La comunidad de la Iglesia Santa Catalina de Siena en el microcentro porteño celebró la Santa Misa el miércoles 20 de mayo desde las 13:00 hs. Allí, presidió la celebración Mons. García Cuerva, Arzobispo de la ciudad de Buenos Aires. A la luz del Evangelio, mencionó: “En la primera lectura del libro de los hechos de los apóstoles, Pablo se está despidiendo de la comunidad de Éfeso. En el Evangelio, Jesús en el contexto de la última cena, también se está despidiendo de sus discípulos”.
Santa Catalina, monumento histórico
“Quiero marcar esto porque la vida no es un eterno presente. En la vida no somos cada uno de nosotros absolutamente indispensables, creyendo que entonces vamos a estar siempre” sostuvo Mons. García Cuerva y subrayó: “La vida tiene historia y como la vida tiene historia, quiere decir que tiene pasado, que tiene presente y que tiene futuro. Y si tiene pasado, tiene raíces, y si tiene raíces, tiene que también tener la capacidad de reconocer que ha habido gente antes que nosotros”.

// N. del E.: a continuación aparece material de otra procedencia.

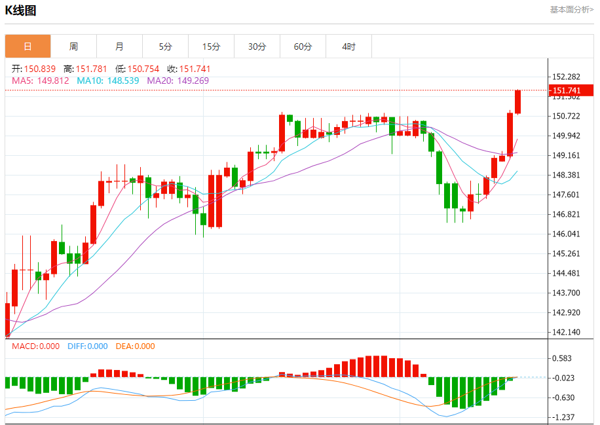
Task: Click the DEA: 0.000 indicator label
Action: [x=135, y=346]

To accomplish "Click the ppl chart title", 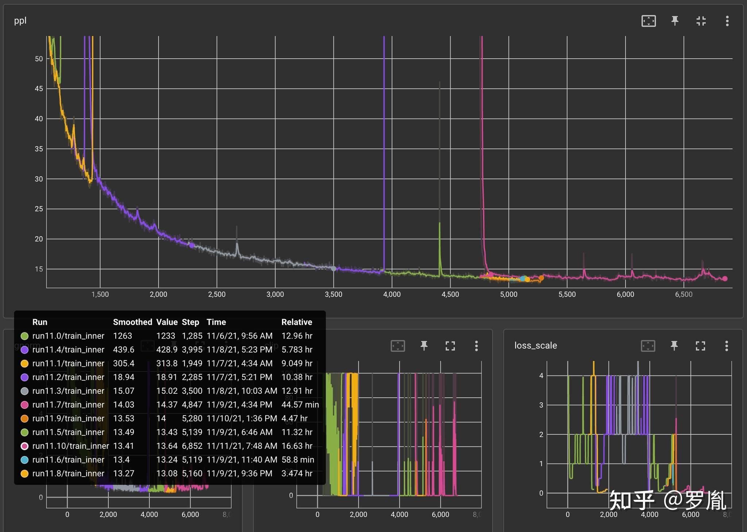I will coord(20,21).
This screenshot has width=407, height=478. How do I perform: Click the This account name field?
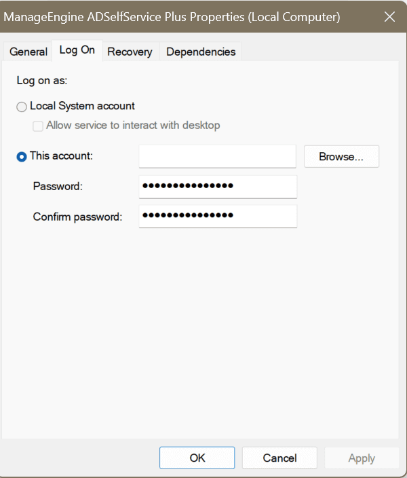pyautogui.click(x=217, y=156)
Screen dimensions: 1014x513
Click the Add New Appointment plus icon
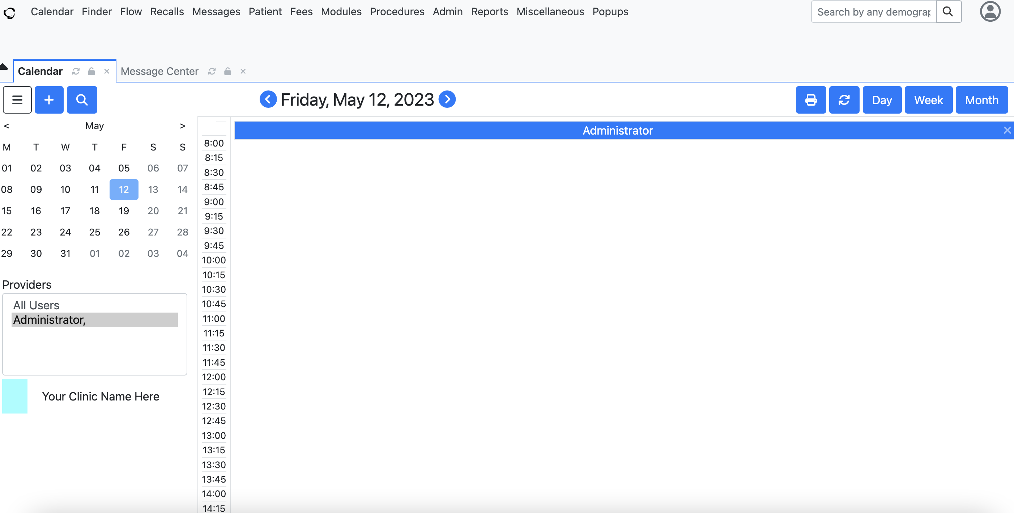50,100
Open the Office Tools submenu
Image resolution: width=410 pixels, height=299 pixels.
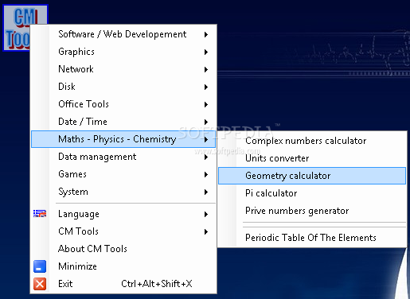[123, 104]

Luego contextualizó: “Hoy, estamos aquí en Santa Catalina, monumento histórico, reconocida como uno de los monumentos más importantes de la ciudad de Buenos Aires. Y estar aquí es reconocer que hay historia. Reconocer que tenemos pasado, que hay raíces, que no vivimos en un eterno presente, que no todo pasado y todo lo anterior es viejo y hay que destrozarlo, sino que al contrario, nos construimos sobre nuestro pasado y nuestras raíces”.
Parte de nuestra historia
“Le pedimos a Dios que nos ayude y por un lado, a intensificar el diálogo, a intensificar la posibilidad de buscar puntos de encuentro con aquellos que tienen responsabilidad política sobre las obras. Pero por sobre todo que tomemos conciencia de que la historia es parte de nuestra vida y que no podemos dejarla de lado a así nomás. Nuestros edificios no son monumentos viejos o oportunidades para hacer negocios inmobiliarios. Son la historia, son las raíces, son nuestra vida. Amén” mencionó al concluir el arzobispo.